| Cosa devi fare |
Ricopia senza alcuna modifica tutte le righe dei record che seguono, escludendo le immagini.

| Dati forniti |
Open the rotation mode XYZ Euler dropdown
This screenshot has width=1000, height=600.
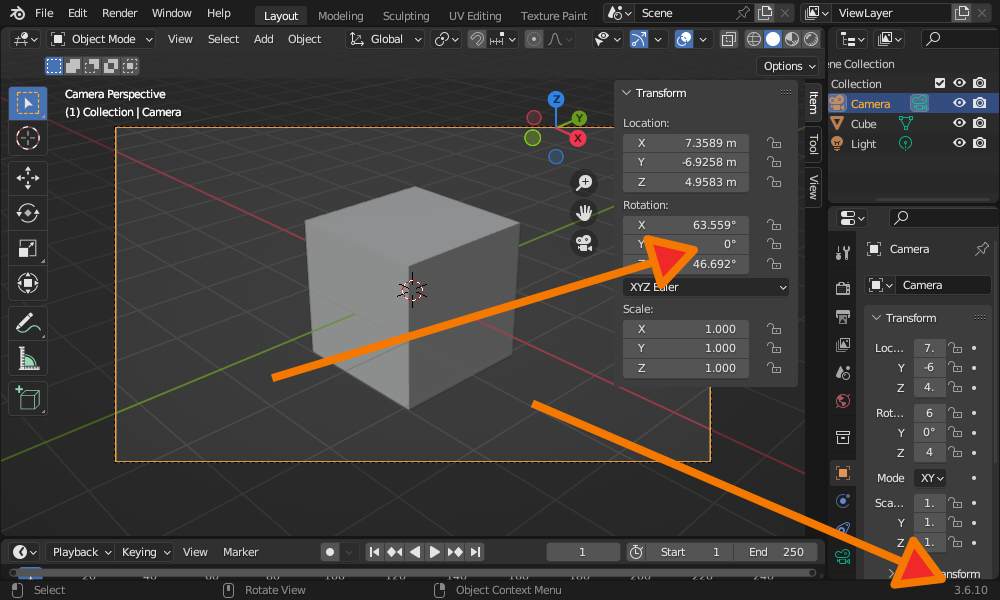(x=706, y=287)
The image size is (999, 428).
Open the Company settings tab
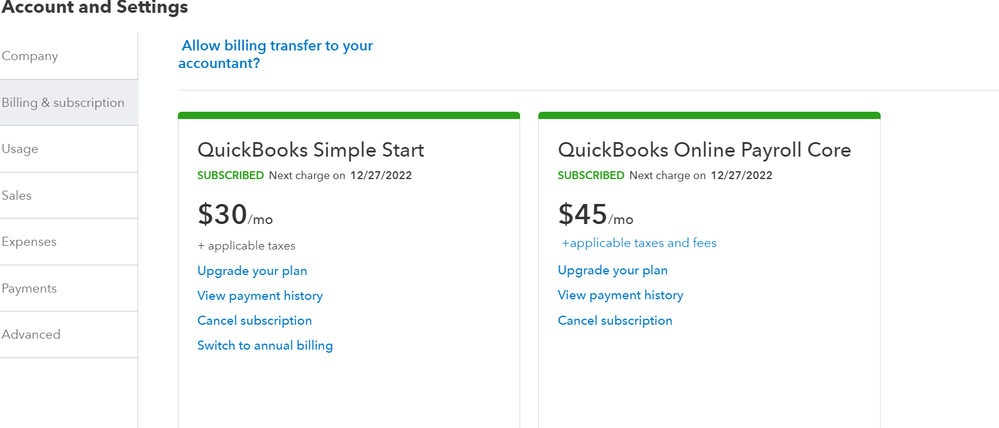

| Problema risolto |
Open the rotation mode XYZ Euler dropdown
This screenshot has width=1000, height=600.
(x=706, y=287)
The image size is (999, 428).
Open the Company settings tab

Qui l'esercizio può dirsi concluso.